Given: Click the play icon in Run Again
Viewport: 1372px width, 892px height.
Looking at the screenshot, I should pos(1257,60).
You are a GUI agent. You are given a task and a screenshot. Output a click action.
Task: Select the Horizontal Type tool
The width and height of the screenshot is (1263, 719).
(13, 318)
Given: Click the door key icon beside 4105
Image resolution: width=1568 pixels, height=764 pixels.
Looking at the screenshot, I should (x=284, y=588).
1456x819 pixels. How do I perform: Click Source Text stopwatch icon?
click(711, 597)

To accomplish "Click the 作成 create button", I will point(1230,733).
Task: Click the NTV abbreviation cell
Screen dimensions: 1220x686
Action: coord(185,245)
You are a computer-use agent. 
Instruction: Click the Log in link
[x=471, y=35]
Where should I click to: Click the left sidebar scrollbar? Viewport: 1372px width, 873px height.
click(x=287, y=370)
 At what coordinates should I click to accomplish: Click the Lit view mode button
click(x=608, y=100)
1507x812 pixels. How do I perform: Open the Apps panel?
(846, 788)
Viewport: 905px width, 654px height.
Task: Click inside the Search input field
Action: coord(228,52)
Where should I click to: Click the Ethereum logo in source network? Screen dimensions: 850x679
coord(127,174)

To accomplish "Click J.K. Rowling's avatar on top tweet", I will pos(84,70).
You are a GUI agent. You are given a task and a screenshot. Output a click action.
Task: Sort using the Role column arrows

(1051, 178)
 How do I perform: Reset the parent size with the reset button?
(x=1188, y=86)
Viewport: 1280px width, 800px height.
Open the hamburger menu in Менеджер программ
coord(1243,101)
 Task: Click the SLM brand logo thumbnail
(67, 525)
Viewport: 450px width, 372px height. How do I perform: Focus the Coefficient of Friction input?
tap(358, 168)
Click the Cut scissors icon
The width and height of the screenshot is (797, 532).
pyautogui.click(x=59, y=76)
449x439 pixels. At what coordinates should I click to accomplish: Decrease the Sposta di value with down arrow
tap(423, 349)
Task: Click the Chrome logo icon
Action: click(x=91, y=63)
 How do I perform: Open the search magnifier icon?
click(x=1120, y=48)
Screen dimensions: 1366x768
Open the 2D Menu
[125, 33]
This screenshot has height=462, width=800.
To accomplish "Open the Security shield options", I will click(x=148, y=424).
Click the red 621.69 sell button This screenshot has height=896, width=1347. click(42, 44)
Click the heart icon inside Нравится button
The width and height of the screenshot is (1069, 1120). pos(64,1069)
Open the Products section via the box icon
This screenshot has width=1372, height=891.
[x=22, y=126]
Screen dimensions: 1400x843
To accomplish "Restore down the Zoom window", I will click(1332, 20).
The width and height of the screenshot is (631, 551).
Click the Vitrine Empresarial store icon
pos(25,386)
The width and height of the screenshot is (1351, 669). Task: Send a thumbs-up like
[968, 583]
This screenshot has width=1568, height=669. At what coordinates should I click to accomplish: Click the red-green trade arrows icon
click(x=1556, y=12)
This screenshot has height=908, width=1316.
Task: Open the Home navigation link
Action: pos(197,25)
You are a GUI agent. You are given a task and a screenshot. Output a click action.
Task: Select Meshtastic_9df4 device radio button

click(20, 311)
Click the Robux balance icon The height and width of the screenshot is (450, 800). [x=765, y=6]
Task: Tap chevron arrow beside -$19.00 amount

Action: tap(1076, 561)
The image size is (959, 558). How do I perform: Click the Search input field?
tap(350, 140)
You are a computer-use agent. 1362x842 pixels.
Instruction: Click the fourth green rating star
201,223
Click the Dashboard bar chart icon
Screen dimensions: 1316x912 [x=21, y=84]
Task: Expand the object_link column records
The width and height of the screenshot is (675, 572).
────────────────────────────────────────
The exercise:
Count the lines in the items above that contain the word "Instruction" and reply with that number only.

Result of the task:
2